4-1/4 to 5-1/4 cups whole wheat flour
2 envelopes Fleischmann's® RapidRise Yeast
2 teaspoons salt
1/2 cup honey
1-1/2 tablespoons Mazola® Vegetable Plus! Oil
2-1/4 cups very warm water (120° to 130°F)
1/2 cup oat flour
1/4 cup vital wheat gluten
2 teaspoons Spice Islands® Ground Saigon Cinnamon
1/2 cup chopped, dried cranberries
1/2 cup chopped pecans
Combine 2-1/2 cups whole wheat flour, undissolved yeast, salt, honey, oil and water in large mixer bowl. Beat for 2 minutes; cover and let rise for 40 minutes. Beat in 1 cup whole wheat flour, oat flour, vital wheat gluten and cinnamon until well mixed. Stir in cranberries and pecans. Add remaining whole wheat flour until soft dough forms.Knead on lightly floured surface for 5 to 6 minutes. Cover and let rest 10 minutes.

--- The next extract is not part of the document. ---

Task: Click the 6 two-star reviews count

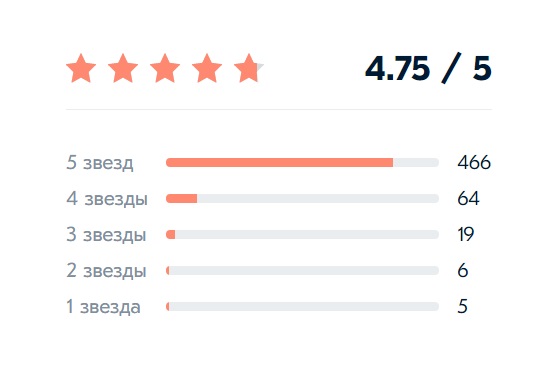Action: pos(463,271)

Grease two 9 x 5-inch or 8-1/2 x 4-1/2-inch loaf pans. Punch dough down; divide in half. Roll dough to 12 x 8-inch rectangle. Beginning at short end, roll up tightly as for jelly roll. Pinch seam and ends to seal. Place, seam side down in greased loaf pan. Repeat with second portion of dough. Cover and let rise about 1 hour.
Bake in preheated 350°F oven for 35 to 45 minutes.
Chicken Sandwich on Cranberry Nut Whole Wheat Bread
Chock full of cranberries and nuts, this hearty bread is divine when you add chicken, spinach, cream cheese, orange marmalade and Dijon mustard.
Prep Time: 15 minutes
Makes: 2 sandwiches
2 tablespoons cream cheese, softened
2 tablespoons orange marmalade
4 slices Cranberry Nut Whole Wheat Bread
6 ounces leftover rotisserie-style chicken, sliced
Spinach OR argula leaves
1 tablespoon Dijon mustard
Spread cream cheese and then orange marmalade on two slices of bread. Top with chicken and spinach. Spread mustard over remaining two slices of bread and place over spinach. Cut in half and serve immediately.